N. Recapitalization shall mean any stock split, stock dividend, recapitalization, combination of shares, exchange of shares or other change affecting the Corporation’s outstanding Common Stock as a class without the Corporation’s receipt of consideration.
O. Shares shall have the meaning assigned to such term in Paragraph A.1.
P. Service shall mean the Participant’s performance of services for the Corporation (or any Parent or Subsidiary) in the capacity of an employee, subject to the control and direction of the employer entity as to both the work to be performed and the manner and method of performance, a non-employee member of the board of directors or an independent consultant. Service shall not be deemed to cease during a period of military leave, sick leave or other personal leave approved by the Corporation; provided, however, that except to the extent otherwise required by law, no Service credit shall be given for purposes of the Vesting Schedule hereunder for any period the Participant is on a leave of absence.
Q. Stock Issuance Program shall mean the Stock Issuance Program under the Plan.

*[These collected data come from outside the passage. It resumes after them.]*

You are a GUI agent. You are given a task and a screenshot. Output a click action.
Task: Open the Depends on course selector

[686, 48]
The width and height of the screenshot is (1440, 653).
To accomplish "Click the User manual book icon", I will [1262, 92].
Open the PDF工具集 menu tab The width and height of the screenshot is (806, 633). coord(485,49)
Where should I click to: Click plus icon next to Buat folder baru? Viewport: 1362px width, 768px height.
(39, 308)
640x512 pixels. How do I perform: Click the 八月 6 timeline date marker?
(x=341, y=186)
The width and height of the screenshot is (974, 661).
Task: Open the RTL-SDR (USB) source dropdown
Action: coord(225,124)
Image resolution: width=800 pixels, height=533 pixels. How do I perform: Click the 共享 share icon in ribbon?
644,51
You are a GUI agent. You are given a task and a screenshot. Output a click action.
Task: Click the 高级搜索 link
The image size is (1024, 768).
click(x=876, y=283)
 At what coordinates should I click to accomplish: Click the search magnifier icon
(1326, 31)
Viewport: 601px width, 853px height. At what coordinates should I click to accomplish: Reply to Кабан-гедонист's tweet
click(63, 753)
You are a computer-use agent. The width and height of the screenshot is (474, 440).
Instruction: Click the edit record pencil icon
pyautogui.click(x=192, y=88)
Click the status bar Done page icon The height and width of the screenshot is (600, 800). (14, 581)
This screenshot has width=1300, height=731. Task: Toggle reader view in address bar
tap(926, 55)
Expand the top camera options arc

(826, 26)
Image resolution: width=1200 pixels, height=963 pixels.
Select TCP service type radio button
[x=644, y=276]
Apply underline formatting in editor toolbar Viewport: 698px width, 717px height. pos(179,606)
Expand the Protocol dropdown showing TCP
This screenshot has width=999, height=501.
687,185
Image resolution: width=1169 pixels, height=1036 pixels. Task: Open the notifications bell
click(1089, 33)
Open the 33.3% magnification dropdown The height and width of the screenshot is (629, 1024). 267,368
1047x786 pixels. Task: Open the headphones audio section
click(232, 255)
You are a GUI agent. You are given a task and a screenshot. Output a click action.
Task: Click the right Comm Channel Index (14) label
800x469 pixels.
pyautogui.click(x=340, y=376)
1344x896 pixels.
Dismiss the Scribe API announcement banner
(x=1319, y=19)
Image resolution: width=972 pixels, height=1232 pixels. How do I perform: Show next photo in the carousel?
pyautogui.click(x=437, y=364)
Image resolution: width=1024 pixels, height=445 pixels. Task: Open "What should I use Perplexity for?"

R. Subsidiary shall mean any corporation (other than the Corporation) in an unbroken chain of corporations beginning with the Corporation, provided each corporation (other than the last corporation) in the unbroken chain owns, at the time of the determination, stock possessing fifty percent (50%) or more of the total combined voting power of all classes of stock in one of the other corporations in such chain.
S. Vesting Schedule shall mean the vesting schedule specified in Paragraph C.2, pursuant to which the Shares are to vest in a series of installments over Participant’s period of Service.
T. Unvested Shares shall have the meaning assigned to such term in Paragraph C.1.